=== ABOUT THIS TASK ===
Identify all lines of the data containing the string "next" and copy them.

=== Collected data entries ===
☆ ☆ ☆
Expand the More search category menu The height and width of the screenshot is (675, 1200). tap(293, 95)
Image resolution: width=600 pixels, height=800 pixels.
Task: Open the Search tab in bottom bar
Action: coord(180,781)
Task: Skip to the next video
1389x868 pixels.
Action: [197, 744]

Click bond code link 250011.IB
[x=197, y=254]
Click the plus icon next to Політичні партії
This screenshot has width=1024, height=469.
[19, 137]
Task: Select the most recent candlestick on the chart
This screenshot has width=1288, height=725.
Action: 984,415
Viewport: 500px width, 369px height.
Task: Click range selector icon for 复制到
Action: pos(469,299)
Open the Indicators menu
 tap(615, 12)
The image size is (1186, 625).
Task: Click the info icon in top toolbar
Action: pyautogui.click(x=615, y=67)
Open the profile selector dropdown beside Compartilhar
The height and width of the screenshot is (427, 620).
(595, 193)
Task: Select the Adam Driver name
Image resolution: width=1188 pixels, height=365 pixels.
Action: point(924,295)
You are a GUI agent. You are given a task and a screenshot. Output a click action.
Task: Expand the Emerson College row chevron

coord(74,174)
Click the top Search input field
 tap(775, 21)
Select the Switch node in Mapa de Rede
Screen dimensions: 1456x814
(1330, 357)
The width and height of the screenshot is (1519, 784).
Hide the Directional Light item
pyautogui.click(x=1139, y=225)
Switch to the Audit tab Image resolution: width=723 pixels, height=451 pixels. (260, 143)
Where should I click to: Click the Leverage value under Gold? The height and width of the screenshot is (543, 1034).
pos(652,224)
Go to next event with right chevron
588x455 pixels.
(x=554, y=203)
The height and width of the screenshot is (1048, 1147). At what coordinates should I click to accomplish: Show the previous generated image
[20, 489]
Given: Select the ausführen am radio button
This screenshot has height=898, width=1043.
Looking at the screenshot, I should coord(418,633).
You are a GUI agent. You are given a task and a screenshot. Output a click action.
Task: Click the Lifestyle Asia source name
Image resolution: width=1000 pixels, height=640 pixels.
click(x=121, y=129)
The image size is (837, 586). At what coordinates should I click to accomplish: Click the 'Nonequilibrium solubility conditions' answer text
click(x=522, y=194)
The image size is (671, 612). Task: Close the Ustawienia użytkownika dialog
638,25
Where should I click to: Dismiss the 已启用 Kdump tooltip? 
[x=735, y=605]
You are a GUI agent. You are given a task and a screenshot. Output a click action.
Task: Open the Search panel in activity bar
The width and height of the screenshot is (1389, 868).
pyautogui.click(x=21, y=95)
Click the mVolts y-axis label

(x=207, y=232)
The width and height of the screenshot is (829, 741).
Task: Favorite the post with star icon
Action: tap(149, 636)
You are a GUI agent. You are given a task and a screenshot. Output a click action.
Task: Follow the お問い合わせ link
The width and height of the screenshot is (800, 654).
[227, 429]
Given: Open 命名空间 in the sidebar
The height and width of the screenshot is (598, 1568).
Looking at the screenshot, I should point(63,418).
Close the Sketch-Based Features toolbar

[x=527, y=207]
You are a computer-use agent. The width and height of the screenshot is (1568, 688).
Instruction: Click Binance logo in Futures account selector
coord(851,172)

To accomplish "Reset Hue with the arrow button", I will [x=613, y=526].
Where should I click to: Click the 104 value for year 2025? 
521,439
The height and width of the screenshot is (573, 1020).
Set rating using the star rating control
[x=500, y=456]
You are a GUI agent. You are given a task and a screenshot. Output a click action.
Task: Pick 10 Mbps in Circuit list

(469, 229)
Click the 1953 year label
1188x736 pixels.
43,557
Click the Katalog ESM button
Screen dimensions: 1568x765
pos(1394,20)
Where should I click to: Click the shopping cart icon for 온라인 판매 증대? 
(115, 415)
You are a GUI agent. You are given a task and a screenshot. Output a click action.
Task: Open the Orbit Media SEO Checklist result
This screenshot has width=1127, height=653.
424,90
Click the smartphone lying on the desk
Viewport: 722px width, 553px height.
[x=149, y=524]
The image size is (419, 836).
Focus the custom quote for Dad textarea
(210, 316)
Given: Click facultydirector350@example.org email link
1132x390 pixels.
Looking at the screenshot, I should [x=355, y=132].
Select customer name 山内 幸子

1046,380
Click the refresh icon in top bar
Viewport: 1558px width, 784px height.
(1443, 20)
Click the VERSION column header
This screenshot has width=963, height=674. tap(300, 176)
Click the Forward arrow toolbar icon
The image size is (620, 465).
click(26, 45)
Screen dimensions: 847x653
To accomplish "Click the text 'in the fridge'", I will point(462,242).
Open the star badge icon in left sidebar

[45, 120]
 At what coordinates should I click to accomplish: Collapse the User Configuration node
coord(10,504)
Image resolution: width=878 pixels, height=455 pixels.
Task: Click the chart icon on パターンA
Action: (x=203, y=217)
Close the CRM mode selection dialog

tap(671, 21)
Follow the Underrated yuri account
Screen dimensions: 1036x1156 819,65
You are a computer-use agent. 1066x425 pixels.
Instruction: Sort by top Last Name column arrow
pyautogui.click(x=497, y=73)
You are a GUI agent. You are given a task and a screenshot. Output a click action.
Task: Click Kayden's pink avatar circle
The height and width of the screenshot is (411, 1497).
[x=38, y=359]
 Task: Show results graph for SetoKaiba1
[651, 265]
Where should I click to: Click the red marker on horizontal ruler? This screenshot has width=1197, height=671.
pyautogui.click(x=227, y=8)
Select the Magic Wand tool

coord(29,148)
☆ ☆ ☆
=== ANSWER BOX ===
Task: Skip to the next video
Click the plus icon next to Політичні партії
Go to next event with right chevron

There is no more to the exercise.